Horizon School – a state-integrated Christian School in Snells Beach – opens its doors to college-age students next year, making it Rodney’s newest secondary school. Mahurangi Matters spoke to principal Helen Pearson about what makes the school different …
College students turning up to Horizon School for the first time next year will find its approach to education differs markedly from a traditional school.
For starters, they will not be presented with a timetable that neatly allocates time slots for different subject areas, such as English, maths and science. Nor will they complete assignments merely to meet the demands of the curriculum and have them graded.
Rather they will be involved in what principal Helen Pearson calls “real-life” learning. Children might learn about hospitality and business by helping run the school café, they will learn about agriculture by managing and operating the school’s farm, and they will be learning about human development by getting involved in teaching and supervising at a pre-school, which is located on the school’s campus.
A preschool is on campus.
Helen says as far as possible the idea is to get children working on things that are purposeful and where teachers may very well be involved in learning new things, just as much as their students.
“What we really want to create is a learning community of children and adults. So, we are all learning together and young people get to experience real life rather than it being – ‘oh this is what I have to do to get a mark’,” she says.
The philosophy is already embedded in Horizon’s current primary school. In one example, students learned about local government not from an academic textbook, but by making a submission to Council for a proposed playground on Snells Beach Reserve.
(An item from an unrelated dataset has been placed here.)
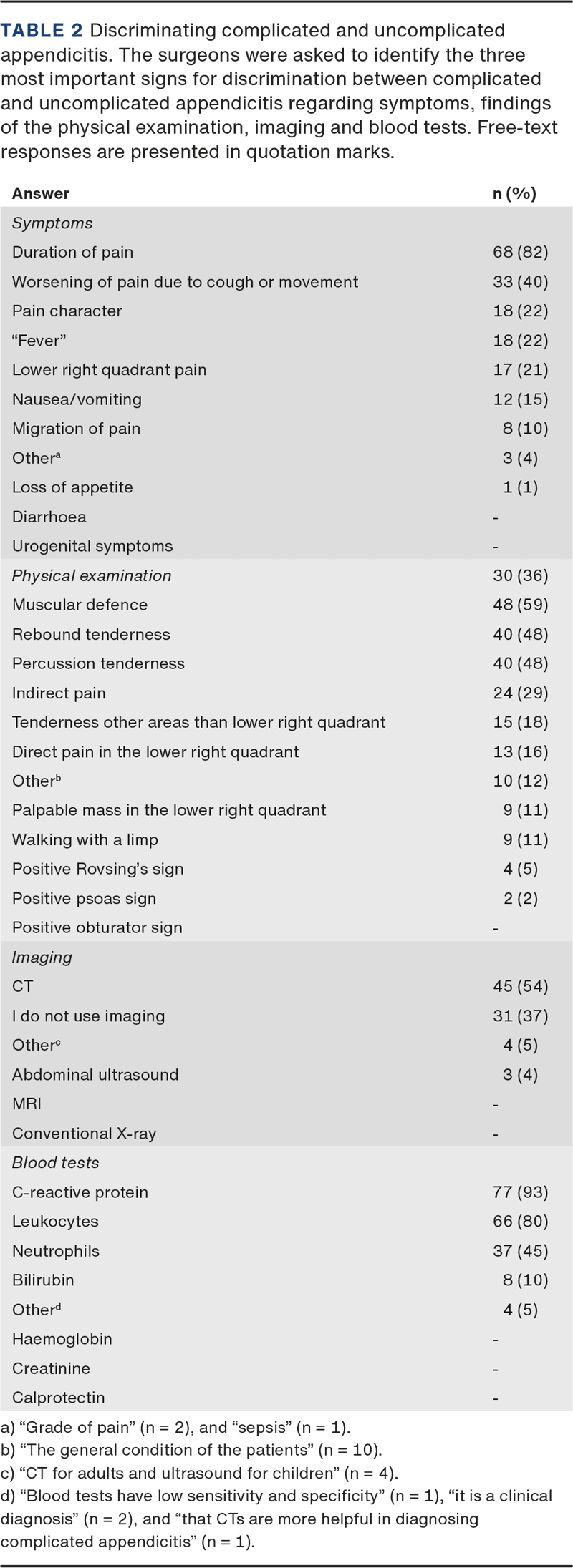Click the "C-reactive protein" row label
This screenshot has height=1568, width=573.
(x=80, y=1192)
Students surveyed children on what they would like to see in a playground, talked to playground manufacturers, made drawings of what the playground might look like, costed the playground and made presentations on it to the local ratepayer’s association. The net result was the children succeeded in securing the playground.
Helen says the whole exercise was extremely motivating for students and a lot of fun at the same time. Moreover, it neatly integrated various branches of learning – arts, maths, English and social science, all to achieve a tangible outcome.
The phrase “integrated learning” crops up a lot when Helen speaks about the school’s approach. In her view, when you are talking about trees, you should not just look at the biological aspect. Instead, you get a far richer view if you consider their economic, environmental and practical uses, and, at the same time, the inspiration they provide for art and poetry.
For this reason, Helen welcomes the abandonment of National Standards, which she feels were too narrowly focused on literacy and numeracy and provided too few opportunities for the integrated and real-life learning she favours.
She says Horizon’s integrated approach is also evident in its Christian ethos. She says as spirituality is a part of human experience, it’s a shame that it’s largely excluded from mainstream schools.
At Horizon, students are invited to read the Bible and pray during lessons and develop a relationship with God, but there is no compunction should a student decide that it’s not for them. In this way, the school has attracted students from spiritually-minded families, who are not necessarily Christian.
“Schools need to become much more about places of belonging and places of community and recognising the wholeness of people,” Helen says.